__Exercise directions__.
Output a verbatim copy of the data, cut off after the line that contains "Screen dimensions: 1024x576".

__Material for this exercise__.
- - -

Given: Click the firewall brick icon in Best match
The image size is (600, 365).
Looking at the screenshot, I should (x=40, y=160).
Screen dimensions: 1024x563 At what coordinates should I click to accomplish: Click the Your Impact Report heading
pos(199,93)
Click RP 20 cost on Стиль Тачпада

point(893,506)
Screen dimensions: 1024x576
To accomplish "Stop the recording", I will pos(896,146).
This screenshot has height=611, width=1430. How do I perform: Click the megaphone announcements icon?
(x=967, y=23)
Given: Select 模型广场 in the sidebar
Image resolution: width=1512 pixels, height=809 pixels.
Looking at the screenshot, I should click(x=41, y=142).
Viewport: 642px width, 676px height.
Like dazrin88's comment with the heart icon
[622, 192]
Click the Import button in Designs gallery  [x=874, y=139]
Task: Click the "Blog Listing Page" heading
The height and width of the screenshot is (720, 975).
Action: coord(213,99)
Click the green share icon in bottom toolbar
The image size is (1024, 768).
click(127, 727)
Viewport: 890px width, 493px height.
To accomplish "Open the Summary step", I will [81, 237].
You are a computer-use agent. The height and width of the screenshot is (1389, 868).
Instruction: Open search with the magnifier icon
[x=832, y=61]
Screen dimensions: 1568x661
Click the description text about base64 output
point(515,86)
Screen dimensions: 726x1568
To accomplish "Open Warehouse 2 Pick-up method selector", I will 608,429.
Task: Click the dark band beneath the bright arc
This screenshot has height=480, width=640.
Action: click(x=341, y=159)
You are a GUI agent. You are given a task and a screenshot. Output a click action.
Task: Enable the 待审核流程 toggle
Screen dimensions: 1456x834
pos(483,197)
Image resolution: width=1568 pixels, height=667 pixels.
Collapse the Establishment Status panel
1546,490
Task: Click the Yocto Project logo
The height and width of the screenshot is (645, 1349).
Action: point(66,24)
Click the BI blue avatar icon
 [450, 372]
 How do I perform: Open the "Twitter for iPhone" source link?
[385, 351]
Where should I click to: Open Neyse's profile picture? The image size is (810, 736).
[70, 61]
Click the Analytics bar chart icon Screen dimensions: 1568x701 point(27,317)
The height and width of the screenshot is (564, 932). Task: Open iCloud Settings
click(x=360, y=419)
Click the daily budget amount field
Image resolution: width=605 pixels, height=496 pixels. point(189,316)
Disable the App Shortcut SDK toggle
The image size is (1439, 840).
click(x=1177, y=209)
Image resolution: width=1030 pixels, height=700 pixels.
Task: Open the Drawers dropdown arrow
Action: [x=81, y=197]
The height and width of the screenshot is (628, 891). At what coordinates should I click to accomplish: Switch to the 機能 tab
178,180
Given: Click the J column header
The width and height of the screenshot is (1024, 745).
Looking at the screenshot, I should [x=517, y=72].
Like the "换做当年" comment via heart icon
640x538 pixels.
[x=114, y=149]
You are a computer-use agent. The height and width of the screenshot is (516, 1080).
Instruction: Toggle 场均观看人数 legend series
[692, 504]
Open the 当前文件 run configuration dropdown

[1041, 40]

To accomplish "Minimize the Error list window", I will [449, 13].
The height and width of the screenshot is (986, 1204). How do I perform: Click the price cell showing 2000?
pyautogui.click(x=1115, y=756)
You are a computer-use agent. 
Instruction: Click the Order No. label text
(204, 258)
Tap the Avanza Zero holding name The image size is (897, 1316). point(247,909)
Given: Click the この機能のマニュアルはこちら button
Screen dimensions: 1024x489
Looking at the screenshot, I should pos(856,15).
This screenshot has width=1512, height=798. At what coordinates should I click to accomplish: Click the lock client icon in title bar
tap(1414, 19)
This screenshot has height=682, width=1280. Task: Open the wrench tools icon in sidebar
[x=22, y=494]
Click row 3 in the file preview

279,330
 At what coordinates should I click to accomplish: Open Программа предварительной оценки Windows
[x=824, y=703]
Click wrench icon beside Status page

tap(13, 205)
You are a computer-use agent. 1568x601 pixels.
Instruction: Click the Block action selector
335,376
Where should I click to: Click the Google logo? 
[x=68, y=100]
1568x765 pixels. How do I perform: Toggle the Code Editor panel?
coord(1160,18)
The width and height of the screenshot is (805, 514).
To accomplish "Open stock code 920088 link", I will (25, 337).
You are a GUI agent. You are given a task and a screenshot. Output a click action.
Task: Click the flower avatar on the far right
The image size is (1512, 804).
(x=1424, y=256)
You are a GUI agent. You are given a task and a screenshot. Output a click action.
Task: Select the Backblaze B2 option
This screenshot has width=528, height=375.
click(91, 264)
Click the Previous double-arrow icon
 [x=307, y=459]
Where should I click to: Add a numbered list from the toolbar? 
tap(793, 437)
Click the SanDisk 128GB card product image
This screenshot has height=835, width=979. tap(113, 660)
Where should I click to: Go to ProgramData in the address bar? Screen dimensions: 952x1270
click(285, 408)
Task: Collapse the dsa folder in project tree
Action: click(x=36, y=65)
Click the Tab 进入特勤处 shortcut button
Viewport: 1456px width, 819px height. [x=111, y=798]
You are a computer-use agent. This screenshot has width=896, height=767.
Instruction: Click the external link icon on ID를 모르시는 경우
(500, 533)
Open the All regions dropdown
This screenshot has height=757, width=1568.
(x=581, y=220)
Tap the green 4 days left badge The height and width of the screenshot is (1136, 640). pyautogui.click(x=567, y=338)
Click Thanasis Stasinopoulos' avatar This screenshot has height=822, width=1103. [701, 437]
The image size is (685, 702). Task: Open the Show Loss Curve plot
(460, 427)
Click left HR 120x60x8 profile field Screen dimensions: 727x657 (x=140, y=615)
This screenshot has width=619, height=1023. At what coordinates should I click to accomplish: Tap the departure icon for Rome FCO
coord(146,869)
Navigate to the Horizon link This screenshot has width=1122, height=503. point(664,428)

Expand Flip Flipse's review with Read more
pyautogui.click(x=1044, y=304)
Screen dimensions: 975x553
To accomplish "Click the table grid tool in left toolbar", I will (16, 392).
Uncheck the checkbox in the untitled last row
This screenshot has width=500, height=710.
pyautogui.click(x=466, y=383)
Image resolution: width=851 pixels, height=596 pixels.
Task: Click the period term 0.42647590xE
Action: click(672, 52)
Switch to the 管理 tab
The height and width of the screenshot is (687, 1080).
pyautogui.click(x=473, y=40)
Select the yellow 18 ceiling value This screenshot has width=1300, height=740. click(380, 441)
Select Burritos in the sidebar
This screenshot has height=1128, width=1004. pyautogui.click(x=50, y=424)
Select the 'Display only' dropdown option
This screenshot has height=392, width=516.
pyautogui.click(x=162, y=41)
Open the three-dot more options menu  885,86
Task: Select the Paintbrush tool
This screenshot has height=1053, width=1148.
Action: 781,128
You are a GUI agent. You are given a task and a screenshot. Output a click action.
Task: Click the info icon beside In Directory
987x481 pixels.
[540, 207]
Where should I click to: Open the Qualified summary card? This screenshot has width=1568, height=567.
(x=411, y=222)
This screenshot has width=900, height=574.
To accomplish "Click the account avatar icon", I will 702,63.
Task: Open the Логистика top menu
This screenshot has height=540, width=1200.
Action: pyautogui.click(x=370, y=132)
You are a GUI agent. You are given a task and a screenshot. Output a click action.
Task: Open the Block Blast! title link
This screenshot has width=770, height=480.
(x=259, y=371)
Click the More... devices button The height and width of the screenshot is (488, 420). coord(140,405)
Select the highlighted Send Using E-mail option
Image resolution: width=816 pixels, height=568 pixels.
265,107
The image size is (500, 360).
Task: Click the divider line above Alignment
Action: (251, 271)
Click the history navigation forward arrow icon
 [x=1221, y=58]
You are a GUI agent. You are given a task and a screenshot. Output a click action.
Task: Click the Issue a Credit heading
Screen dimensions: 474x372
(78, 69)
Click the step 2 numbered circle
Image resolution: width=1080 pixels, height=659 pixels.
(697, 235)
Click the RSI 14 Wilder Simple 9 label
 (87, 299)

- - -

__Output of the task__.
Given: Click the firewall brick icon in Best match
The image size is (600, 365).
Looking at the screenshot, I should (x=40, y=160).
Screen dimensions: 1024x563 At what coordinates should I click to accomplish: Click the Your Impact Report heading
pos(199,93)
Click RP 20 cost on Стиль Тачпада

point(893,506)
Screen dimensions: 1024x576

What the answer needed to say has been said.